RECORD SET »
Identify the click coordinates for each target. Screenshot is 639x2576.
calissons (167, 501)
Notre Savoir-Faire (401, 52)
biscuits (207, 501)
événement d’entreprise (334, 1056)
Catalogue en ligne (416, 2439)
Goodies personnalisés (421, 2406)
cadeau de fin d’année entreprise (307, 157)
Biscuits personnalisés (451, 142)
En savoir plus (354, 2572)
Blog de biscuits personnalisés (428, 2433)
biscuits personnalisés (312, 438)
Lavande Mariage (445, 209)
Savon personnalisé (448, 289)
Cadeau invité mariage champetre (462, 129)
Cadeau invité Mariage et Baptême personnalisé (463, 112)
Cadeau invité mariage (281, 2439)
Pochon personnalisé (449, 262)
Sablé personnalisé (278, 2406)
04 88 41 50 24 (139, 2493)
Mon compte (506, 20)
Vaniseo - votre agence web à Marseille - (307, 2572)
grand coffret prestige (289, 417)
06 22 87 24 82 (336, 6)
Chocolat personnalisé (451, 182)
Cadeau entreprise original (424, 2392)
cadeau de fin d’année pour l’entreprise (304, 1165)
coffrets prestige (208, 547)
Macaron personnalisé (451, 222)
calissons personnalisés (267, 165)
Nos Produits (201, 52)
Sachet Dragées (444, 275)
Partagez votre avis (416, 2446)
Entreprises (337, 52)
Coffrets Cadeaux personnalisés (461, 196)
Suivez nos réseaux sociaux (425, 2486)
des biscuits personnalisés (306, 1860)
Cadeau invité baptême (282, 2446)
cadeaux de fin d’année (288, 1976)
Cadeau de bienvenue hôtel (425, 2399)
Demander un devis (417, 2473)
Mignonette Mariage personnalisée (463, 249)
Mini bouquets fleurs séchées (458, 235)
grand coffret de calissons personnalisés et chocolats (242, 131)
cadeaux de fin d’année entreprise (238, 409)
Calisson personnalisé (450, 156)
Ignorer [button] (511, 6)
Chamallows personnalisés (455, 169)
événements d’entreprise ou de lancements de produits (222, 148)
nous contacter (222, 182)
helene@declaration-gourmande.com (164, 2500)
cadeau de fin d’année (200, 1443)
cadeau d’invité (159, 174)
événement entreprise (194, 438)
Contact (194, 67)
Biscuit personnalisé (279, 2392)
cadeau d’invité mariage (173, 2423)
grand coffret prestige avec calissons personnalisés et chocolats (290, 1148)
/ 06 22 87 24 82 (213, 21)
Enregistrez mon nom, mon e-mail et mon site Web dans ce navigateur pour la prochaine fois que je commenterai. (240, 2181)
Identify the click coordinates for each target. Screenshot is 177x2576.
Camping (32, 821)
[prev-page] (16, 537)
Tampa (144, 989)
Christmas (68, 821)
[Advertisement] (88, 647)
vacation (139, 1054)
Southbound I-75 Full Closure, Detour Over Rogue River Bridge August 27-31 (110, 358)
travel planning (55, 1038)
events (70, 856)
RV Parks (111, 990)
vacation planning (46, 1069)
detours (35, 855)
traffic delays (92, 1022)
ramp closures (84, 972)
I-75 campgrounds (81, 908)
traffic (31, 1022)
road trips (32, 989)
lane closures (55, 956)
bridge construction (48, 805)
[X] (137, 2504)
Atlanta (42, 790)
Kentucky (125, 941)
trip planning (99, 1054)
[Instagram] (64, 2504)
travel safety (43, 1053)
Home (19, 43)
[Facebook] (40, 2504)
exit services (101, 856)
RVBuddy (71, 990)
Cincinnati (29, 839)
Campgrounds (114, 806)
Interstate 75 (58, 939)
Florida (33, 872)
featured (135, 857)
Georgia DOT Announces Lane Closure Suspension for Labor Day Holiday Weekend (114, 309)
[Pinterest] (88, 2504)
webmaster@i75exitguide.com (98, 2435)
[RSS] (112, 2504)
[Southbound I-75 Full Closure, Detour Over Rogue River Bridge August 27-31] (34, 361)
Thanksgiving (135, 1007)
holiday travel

EXERCISE REQUIREMENTS » Copy out the lines of the records above in which the string "each" appears.

TASK SOLUTION »
Identify the click coordinates for each target. Screenshot is 639x2576.
Identify the click coordinates for each target. Screenshot is 177x2576.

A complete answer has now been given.